I am no fan of governance by plebiscite, but I do believe that any representative government, whether local, provincial or federal, has the overarching responsibility to follow due process of informing themselves of all evidence to make a decision. If that decision is to over turn a public policy that was put in place by way of plebiscite, that process must be even more scrupulously followed.
Instead the 2010 Council, led by Druh Farrell, dispensed with almost all formality of addressing the evidence on both sides of the argument, relying instead on an internet published 18 page summary of anti-fluoridation commentary by a chemical engineer and professor emeritus from the University of Calgary. Not a medical professional, not a dental professional, not an expert in biology or public health. Not one of the Council members voting against continued fluoridation has professional expertise in any of these fields either. Most disappointing of all, the Council had the opportunity to refer the issue to an expert panel and/or to simply hear testimony from a panel of experts from the Medical Faculty of the University of Calgary who offered their services for free. Both options were rejected out of hand by the majority on Council. It is impossible to have confidence in a decision when council refused to be informed of counter arguments.
In making the decision based on little information and an utter attempt to vilify fluoridated water, this same majority on Council failed to note that Calgary has a naturally occurring level of fluoride in its water supply. Yet none of them asked to have a new, non-naturally fluoridated source of drinking water or an expensive fluoride filtration system installed to prevent this apparent “poison” from continuing to “harm” the citizen’s of Calgary. The logic is lacking, which leads one to suspect the decision ultimately had nothing to do with fluoride but rather the expense of optimally fluoridating the water to help prevent cavities in children – particularly the poor.
Yes, some of the savings from not fluoridating the water supply was set aside to offer direct assistance to poor families – though not one cent of it was spent in two years. This decision has been made with heartless disregard to the poor who are less likely to have dental care coverage and most benefit from water fluoridation. Simply put, there is no other effective means to address this public health issue outside of fluoridation of the public water supply based on all current public health information. Lastly, many of the points that the majority on council relied on to make their decision were simply false, as a follow up editorial in the Globe and Mail pointed out.

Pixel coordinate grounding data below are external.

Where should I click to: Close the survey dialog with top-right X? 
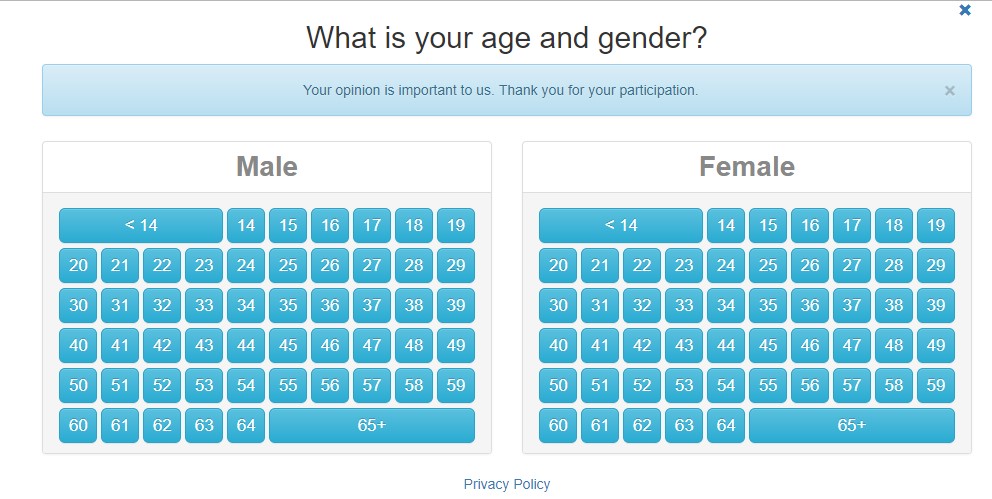(965, 10)
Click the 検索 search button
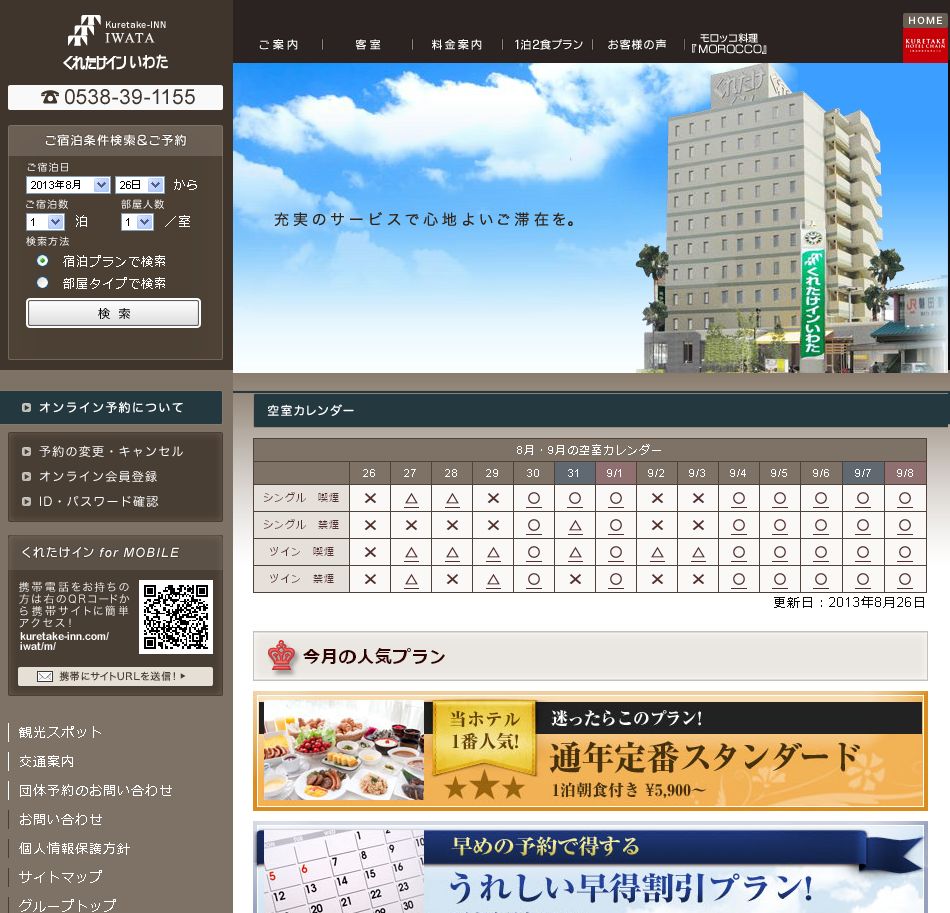The width and height of the screenshot is (950, 913). (114, 313)
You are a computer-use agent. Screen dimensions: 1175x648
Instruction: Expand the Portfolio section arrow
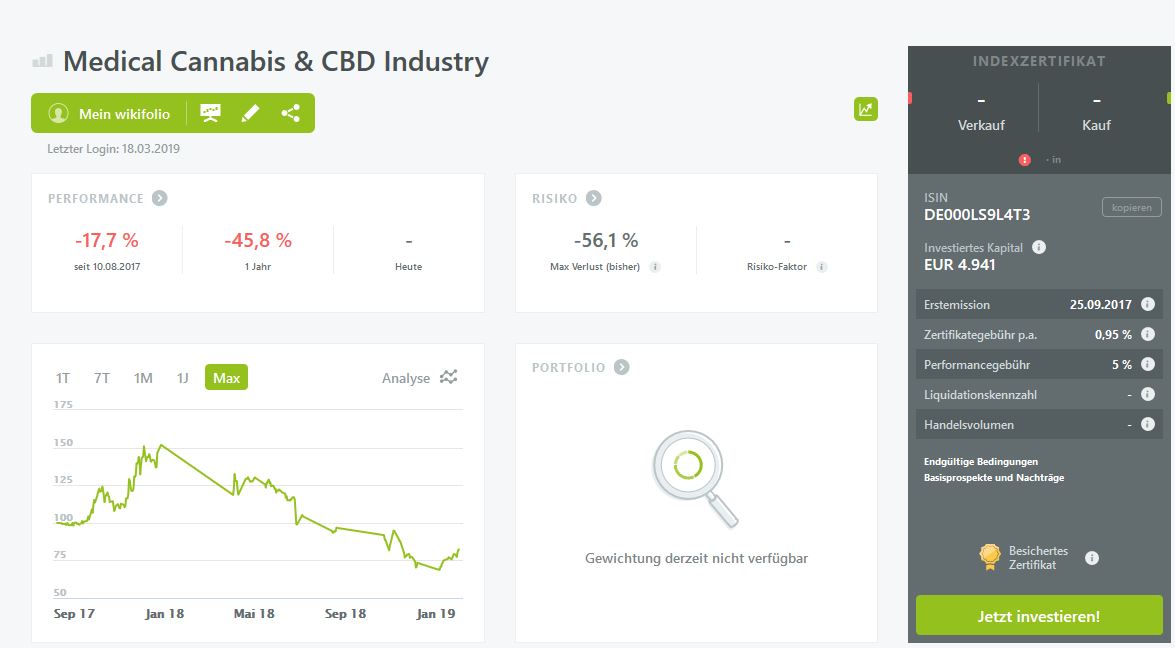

What to make of Council’s decision then? It was undertaken with almost no one taking their responsibilities seriously to fully inform themselves on all sides of the issue. Was the wrong decision taken? Based on the preponderance of information in the public domain, it is fairly easy to come to the conclusion that it was. But one will never know, at least not from the process undertaken by our City Council. Blood letting was once an almost universal cure to all that ailed us as late as the 19th century, but it lost its appeal as evidence mounted to the contrary. Are we at that tipping point on water fluoridation? It is hard to know when the process of discovery is largely ignored by many of our elected representatives. A responsible government must be fully informed when making decisions.